Ces considérations étaient d’ailleurs largement partagées par Yves Guénin lorsqu’il a lui-même entrepris d’inscrire Optic 2000 dans une démarche d’évaluation AFAQ 26 000. « L’évaluation AFAQ 26 000 permet de donner de la cohérence aux pratiques déjà en place au sein du groupement et ses 3 enseignes (Optic 2000, Lissac et AUDIO 2000)l’ensemble des membres de notre réseau d’opticiens », explique le Secrétaire Général d’Optic 2000 ; « c’est aussi une manière d’afficher notre engagement et notre volonté d’intégrer à notre stratégie des enjeux sociétaux et environnementaux sur lesquels nos clients et nos partenaires nous questionnent de plus en plus ». Depuis mars 2011, Optic 2ooo s’était déjà engagé dans une démarche de certification de service, toujours accompagnée de l’AFNOR pour l’ensemble de son réseau d’opticiens.
 
Par ailleurs, il n’y a pas que les entreprises privées qui se tournent vers l’AFNOR pour les questions de développement durable et de RSE. En mars 2013, l’Office public de l’habitat de la communauté urbaine de Bordeaux, Aquitanis, a obtenu « le meilleur score du secteur d’activité logement social ». « Nous avons déployé notre vision de la RSE au service d’un projet d’agglomération solidaire et durable, ayant l’ambition de se hisser au rang des grandes métropoles européennes et en capacité d’offrir des conditions de logement les meilleures pour tous » résume Bernard Blanc, le Directeur Général d’Aquitanis.
 
Qu’elles soient privées ou publiques, industrielles, commerçantes ou issues du secteur des services, tous les profils d’entreprise peuvent entamer une procédure d’évaluation AFAQ 26 000. La démarche se fait ainsi de plus en plus fréquente.
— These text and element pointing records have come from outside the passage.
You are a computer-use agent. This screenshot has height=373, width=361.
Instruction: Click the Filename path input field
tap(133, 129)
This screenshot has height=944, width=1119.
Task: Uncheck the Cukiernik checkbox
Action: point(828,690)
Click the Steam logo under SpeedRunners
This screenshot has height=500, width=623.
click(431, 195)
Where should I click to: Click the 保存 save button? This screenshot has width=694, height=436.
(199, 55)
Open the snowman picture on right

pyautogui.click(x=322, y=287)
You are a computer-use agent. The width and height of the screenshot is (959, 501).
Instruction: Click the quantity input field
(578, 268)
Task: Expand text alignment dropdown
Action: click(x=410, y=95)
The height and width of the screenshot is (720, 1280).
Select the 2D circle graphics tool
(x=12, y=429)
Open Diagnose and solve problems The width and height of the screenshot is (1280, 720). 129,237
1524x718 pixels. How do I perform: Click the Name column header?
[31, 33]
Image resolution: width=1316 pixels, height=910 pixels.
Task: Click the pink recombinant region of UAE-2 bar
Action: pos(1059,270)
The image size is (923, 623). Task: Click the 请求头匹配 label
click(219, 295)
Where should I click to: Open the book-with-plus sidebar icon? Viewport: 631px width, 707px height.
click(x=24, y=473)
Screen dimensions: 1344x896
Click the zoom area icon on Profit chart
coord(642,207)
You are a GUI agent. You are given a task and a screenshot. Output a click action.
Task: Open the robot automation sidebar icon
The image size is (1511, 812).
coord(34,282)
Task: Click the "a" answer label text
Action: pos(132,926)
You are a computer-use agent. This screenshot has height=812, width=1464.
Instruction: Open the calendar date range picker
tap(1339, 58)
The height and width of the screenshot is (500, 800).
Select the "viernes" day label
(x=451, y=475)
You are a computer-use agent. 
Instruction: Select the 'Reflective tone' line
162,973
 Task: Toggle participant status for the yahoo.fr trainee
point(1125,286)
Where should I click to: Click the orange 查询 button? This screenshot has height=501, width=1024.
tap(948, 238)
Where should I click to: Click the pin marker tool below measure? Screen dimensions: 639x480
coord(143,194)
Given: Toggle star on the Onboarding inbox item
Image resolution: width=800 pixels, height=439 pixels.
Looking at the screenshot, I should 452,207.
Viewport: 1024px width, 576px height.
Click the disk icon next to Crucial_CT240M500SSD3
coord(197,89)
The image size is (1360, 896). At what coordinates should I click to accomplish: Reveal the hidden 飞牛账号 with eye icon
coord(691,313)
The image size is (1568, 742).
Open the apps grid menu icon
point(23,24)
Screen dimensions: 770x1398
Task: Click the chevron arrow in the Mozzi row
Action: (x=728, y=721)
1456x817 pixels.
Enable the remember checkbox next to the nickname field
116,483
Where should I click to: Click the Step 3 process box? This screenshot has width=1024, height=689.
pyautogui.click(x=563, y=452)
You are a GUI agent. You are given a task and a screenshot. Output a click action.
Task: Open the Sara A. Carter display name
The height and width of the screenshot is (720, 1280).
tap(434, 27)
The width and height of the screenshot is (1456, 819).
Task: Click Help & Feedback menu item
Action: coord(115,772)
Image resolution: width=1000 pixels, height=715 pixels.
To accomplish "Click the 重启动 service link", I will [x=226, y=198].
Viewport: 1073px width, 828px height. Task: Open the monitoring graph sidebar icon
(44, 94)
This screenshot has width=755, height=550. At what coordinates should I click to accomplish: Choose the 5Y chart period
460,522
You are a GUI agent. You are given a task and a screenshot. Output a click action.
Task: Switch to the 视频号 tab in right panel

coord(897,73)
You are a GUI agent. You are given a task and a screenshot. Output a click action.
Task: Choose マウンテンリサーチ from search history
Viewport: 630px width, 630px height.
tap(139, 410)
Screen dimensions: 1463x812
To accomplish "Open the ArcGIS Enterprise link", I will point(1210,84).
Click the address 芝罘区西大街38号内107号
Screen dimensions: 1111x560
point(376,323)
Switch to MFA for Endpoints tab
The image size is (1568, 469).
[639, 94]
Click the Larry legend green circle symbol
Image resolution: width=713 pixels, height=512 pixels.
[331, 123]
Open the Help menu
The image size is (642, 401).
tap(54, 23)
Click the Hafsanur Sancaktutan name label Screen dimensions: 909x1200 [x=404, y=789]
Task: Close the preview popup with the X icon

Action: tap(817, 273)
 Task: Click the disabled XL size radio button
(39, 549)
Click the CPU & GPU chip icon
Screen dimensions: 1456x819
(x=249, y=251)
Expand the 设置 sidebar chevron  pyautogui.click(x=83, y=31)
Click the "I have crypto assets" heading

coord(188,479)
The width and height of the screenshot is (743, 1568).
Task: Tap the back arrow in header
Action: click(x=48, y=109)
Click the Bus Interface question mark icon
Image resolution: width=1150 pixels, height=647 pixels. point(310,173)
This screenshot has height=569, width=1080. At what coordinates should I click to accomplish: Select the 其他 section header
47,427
Mais attention : les entreprises s’exposent rarement aux verdicts de l’AFNOR sans un minimum de préparation. Les politiques de RSE soumises aux évaluateurs de l’AFAQ 26 000 jouissent en effet le plus souvent d’une certaine maturité qui permet à l’entreprise de valoriser ses engagements. Et si le score maximal de la certification n’est en principe jamais atteint, cela n’empêche pas les entreprises de faire valoir leur progression sur l’échelle de performance éditée par l’AFNOR. Car le progrès social et environnemental n’est jamais une chose acquise ; l’excellence entrepreneuriale en la matière relève donc d’une perpétuelle actualisation des efforts.